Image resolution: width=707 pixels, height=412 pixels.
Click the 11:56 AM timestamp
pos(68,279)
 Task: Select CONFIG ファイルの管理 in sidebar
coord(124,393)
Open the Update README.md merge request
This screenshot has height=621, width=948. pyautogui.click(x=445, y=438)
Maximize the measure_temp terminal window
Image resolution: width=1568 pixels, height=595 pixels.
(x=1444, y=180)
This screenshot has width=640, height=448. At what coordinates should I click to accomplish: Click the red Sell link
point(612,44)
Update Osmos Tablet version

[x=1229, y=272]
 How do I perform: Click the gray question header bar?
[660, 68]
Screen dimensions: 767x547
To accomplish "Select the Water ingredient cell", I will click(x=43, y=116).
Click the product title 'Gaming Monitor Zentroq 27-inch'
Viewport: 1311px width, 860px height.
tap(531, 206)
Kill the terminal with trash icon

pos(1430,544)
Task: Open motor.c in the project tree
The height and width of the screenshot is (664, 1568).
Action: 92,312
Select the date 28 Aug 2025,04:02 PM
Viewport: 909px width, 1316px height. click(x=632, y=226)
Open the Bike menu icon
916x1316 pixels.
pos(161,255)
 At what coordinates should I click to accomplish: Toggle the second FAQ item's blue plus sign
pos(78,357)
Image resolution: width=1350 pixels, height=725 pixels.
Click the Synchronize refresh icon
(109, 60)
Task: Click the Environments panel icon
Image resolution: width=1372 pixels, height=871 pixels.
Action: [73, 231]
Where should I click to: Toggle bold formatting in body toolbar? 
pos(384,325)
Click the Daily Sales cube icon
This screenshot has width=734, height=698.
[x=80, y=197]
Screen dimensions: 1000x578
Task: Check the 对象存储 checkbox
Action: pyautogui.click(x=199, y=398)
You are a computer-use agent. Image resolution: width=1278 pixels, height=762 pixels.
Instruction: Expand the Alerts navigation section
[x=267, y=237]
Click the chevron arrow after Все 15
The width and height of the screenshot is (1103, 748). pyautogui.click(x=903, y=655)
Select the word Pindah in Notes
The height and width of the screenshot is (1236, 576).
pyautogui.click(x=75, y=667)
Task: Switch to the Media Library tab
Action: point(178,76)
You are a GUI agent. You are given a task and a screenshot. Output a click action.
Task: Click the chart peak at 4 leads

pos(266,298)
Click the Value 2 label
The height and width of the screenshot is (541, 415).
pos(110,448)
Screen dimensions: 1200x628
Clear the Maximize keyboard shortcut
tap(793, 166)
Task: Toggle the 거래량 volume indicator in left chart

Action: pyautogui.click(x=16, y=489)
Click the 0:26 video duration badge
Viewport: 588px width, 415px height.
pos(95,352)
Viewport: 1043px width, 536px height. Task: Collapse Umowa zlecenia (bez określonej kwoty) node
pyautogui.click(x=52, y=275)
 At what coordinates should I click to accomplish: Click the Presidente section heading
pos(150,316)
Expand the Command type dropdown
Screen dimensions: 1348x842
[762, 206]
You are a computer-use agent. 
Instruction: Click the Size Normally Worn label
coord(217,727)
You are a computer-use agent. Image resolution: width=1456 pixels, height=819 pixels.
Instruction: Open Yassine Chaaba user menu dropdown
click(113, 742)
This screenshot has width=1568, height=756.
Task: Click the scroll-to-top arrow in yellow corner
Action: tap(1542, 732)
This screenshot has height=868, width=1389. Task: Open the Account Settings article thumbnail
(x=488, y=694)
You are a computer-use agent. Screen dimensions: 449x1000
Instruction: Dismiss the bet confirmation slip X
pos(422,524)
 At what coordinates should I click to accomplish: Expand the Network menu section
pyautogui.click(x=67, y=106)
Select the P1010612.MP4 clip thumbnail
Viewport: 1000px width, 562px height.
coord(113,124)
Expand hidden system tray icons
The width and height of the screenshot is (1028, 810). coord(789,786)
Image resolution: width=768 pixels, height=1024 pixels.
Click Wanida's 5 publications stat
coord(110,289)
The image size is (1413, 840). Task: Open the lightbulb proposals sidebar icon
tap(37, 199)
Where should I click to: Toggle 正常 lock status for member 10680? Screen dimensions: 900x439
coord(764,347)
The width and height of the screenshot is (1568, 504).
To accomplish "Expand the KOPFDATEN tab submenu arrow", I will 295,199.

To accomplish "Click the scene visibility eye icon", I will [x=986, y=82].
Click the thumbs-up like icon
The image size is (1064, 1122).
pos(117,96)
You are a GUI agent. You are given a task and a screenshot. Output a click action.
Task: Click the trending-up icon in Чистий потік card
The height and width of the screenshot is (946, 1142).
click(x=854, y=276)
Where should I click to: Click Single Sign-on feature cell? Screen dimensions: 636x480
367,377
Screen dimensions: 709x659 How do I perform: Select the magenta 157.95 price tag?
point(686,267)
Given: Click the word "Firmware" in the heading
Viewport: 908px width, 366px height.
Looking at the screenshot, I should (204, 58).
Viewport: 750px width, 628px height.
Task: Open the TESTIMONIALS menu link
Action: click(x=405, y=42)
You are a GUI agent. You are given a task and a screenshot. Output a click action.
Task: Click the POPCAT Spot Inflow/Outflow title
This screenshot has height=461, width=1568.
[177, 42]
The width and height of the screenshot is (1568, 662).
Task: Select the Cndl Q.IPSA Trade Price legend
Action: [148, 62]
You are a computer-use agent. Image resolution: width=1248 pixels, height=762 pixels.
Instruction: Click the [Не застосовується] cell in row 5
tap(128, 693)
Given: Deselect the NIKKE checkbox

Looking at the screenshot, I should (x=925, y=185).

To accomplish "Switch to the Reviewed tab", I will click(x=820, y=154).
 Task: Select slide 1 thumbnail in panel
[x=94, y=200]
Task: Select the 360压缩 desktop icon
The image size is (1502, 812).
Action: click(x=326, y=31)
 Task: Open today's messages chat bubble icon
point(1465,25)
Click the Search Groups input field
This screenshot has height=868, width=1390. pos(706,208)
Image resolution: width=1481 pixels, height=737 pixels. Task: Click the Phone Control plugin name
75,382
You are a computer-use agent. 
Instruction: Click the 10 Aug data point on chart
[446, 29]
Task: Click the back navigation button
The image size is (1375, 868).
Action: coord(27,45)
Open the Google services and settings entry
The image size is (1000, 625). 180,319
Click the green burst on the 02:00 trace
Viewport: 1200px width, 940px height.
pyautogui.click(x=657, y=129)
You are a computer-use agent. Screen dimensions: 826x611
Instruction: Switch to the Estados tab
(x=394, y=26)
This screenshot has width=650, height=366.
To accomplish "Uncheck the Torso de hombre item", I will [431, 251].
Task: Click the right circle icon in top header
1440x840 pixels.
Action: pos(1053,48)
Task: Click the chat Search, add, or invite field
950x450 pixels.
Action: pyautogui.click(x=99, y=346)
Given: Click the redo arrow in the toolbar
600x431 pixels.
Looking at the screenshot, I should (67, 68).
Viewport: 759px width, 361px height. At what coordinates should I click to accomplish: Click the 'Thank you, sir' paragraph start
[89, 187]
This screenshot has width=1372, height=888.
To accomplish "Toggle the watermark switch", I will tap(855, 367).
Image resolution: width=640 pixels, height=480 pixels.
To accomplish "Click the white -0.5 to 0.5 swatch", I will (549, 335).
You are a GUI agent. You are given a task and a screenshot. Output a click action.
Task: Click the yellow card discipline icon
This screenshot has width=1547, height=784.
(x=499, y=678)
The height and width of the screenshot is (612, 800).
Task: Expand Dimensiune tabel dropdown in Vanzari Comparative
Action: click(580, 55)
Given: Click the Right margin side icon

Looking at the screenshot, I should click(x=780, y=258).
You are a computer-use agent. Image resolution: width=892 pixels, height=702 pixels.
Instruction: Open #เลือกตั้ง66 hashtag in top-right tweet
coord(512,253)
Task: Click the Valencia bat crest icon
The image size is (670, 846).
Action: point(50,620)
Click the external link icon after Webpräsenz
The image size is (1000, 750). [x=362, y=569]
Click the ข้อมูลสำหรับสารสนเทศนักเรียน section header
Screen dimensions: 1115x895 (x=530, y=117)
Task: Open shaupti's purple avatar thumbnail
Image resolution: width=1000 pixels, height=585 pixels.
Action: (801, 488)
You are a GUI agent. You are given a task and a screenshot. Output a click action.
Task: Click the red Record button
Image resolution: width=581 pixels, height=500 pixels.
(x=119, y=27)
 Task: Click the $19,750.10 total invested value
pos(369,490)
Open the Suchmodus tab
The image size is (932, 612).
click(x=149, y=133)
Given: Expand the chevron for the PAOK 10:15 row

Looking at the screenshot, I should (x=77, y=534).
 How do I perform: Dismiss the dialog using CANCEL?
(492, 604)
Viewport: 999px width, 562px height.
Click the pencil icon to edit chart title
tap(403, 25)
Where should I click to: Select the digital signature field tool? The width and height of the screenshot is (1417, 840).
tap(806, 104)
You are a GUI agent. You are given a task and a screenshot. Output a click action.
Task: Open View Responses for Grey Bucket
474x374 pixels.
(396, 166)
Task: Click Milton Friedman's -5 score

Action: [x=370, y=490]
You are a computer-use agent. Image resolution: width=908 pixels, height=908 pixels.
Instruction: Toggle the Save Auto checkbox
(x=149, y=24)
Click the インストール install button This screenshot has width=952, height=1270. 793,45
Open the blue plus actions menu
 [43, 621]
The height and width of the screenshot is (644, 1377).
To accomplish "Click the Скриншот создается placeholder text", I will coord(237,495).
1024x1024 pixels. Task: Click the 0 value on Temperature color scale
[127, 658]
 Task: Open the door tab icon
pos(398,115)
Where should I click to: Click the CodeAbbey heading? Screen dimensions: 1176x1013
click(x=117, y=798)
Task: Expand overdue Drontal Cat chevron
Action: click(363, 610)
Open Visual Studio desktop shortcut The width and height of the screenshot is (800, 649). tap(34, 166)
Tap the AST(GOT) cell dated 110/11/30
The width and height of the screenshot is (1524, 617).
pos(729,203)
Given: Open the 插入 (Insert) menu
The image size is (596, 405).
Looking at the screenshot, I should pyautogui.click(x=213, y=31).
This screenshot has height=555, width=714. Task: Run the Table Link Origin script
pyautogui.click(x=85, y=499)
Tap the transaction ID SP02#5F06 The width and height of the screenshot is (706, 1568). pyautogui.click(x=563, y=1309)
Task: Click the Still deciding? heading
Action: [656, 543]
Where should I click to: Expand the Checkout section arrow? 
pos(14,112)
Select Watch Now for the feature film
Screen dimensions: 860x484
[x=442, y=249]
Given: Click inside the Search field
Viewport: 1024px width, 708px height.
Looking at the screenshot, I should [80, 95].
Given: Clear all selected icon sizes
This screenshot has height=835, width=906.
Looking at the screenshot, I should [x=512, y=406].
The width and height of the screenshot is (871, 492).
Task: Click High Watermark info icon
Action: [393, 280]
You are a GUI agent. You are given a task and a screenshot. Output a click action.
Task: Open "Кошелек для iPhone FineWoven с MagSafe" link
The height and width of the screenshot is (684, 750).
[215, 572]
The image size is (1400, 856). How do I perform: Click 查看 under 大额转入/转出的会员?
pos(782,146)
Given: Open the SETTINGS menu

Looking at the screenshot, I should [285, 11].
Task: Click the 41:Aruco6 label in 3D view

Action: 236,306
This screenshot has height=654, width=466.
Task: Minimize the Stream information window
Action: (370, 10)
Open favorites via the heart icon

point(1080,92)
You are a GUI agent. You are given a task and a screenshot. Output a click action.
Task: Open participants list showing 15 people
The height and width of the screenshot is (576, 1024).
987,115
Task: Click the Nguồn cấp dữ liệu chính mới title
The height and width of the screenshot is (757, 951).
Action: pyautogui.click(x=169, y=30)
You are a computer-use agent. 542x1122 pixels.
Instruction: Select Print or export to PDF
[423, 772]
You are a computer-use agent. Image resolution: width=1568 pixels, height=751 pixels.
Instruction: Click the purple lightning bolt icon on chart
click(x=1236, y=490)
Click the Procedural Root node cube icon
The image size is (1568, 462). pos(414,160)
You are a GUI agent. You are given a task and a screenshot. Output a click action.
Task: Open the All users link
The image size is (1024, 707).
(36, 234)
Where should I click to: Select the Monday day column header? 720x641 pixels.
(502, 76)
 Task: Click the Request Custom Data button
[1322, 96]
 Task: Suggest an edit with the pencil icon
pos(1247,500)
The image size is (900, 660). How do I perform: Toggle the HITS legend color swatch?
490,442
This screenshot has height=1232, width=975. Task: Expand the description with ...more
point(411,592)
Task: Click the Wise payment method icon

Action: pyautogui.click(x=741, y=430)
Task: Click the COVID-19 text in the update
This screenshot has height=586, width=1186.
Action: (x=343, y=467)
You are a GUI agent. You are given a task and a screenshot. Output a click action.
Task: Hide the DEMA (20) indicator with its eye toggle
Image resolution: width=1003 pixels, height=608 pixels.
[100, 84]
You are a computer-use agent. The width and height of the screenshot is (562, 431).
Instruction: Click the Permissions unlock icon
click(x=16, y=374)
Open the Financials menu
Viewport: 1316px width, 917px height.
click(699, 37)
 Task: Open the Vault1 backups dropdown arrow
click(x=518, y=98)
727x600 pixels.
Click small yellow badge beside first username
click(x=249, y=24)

————————

For this exercise, copy each line from the listing above that has the word "text".

To accomplish "Click the Скриншот создается placeholder text", I will coord(237,495).
Task: Click the COVID-19 text in the update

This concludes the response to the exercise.